There are no shortage of exchange-traded funds with which to accomplish the goal of building a dividend portfolio, but how an ETF arrives at its dividend conclusions is vital to investor outcomes. Some dividend ETFs, particularly those focusing on U.S. dividend payers, use similar though not identical methodologies.

For example, the ProShares S&P 500 Dividend Aristocrats ETF NOBL is not the only ETF following a dividend aristocrats index, but NOBL has earned its stripes. Earlier this year, NOBL topped $1 billion in assets under management, a total that had more than doubled by the end of the second quarter, according to issuer data.

Related Link: Previewing Fidelity's Upcoming Low Volatility ETF

Last year was another banner one for U.S. dividend growth, but with higher interest rates in place and more rate hikes expected, S&P 500 dividend growth is anticipated to slow in 2016.

Knowing that and following the struggles encountered by some dividend exchange-traded funds in 2015, income investors need to be selective with their dividend ETFs in 2016. That increased selectivity should include NOBL.

“Not every dividend-paying stock in the S&P 500 can become a dividend aristocrat. Between 1994 and 2016, the number of stocks that qualified to be part of the index ranged from 41 to 64, representing approximately 8 percent to 13 percent of the underlying S&P 500 universe.

"One can argue that the dividend aristocrats symbolize the tier-one, blue-chip companies with solid balance sheets, and therefore, they can weather market cycles. We can see what a difficult feat that is by observing the number of constituents from 2009-2011, the years following the 2008 financial crisis, when many dividend-paying companies either cut or omitted their dividends altogether,” according to S&P Dow Jones Indices.

NOBL tracks the S&P Dividend Aristocrats Index, which mandates each holding has a dividend increase of at least 25 years. The ETF is also an equal-weight fund, which helps mitigate stock-specific risk. However, the ETF allocates nearly 26 percent of its lineup to consumer staples names, by far its largest sector allocation. Some of the ETF's potential sensitivity to rising interest rates is tempered by a less than 4 percent combined weight to telecom and utilities stocks.

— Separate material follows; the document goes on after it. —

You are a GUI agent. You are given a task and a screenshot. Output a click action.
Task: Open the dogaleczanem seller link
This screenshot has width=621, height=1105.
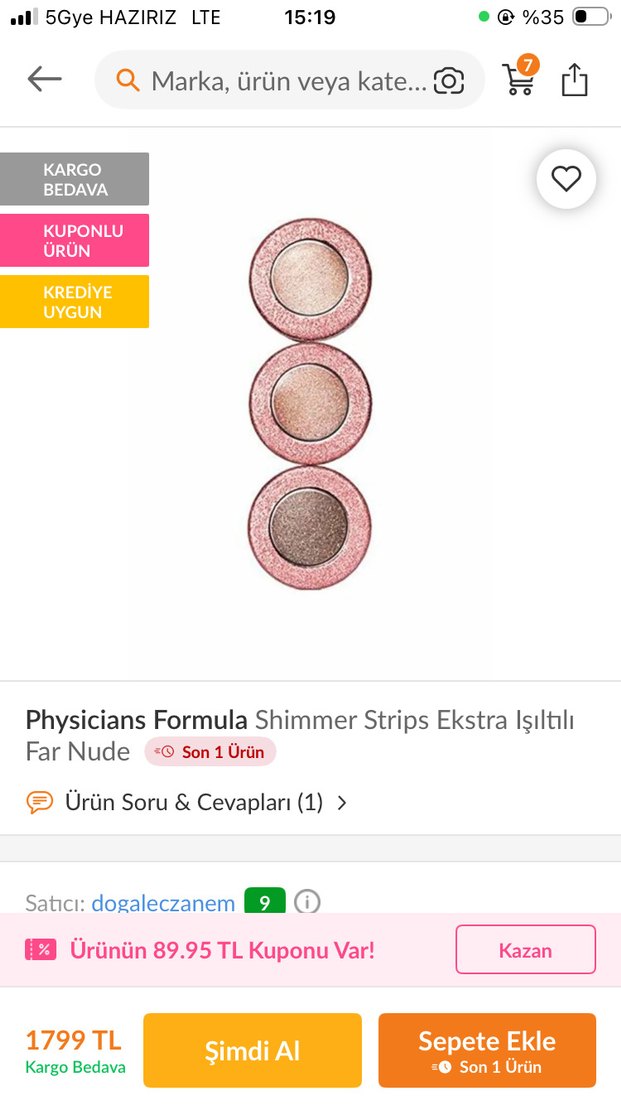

NOBL is about a month way from its three-year anniversary. In its 35 months on the market, NOBL has topped the S&P 500 by 450 basis points the Vanguard Dividend Appreciation ETF VIG by a whopping 1,210 basis points.

“Since companies across all sectors may follow an increasing dividend-payout policy and can exhibit consistent dividend growth, the S&P 500 Dividend Aristocrats draws its constituents from a broad spectrum of industries,” added S&P Dow Jones Indices.